§ **STUDY MATERIAL**:
------------------------

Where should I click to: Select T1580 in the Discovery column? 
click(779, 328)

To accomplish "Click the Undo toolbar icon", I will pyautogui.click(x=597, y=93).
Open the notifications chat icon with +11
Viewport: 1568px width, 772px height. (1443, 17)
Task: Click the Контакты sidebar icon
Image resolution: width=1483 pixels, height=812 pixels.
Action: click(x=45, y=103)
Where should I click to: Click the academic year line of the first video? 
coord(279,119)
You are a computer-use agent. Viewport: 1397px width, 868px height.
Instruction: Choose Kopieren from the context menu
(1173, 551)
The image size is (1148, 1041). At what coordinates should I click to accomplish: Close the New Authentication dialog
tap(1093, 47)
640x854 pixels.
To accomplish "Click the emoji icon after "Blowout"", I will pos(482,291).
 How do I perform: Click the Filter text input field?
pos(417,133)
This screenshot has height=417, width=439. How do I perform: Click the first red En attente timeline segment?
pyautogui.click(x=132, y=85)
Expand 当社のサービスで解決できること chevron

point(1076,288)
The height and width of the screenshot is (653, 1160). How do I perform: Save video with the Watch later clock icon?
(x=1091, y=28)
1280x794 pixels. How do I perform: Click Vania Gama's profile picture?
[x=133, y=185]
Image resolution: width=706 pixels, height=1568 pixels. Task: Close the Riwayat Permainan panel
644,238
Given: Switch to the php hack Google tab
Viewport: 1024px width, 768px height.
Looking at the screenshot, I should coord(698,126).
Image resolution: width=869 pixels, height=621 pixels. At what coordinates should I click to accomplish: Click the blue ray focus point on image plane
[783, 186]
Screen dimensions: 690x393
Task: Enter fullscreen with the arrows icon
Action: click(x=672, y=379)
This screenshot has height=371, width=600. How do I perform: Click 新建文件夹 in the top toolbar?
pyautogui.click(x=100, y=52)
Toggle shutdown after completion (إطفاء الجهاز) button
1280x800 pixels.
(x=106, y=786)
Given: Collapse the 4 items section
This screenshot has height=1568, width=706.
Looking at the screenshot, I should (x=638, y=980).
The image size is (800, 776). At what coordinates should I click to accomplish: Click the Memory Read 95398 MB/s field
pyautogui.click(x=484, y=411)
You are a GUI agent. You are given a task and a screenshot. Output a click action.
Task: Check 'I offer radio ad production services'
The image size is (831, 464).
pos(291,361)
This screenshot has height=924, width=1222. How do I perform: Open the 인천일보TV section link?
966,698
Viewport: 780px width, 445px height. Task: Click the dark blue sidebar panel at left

------------------------

Pull each line containing the word "after" out of the data above.

§ **TASK RESPONSE**:
To accomplish "Click the emoji icon after "Blowout"", I will pos(482,291).
Toggle shutdown after completion (إطفاء الجهاز) button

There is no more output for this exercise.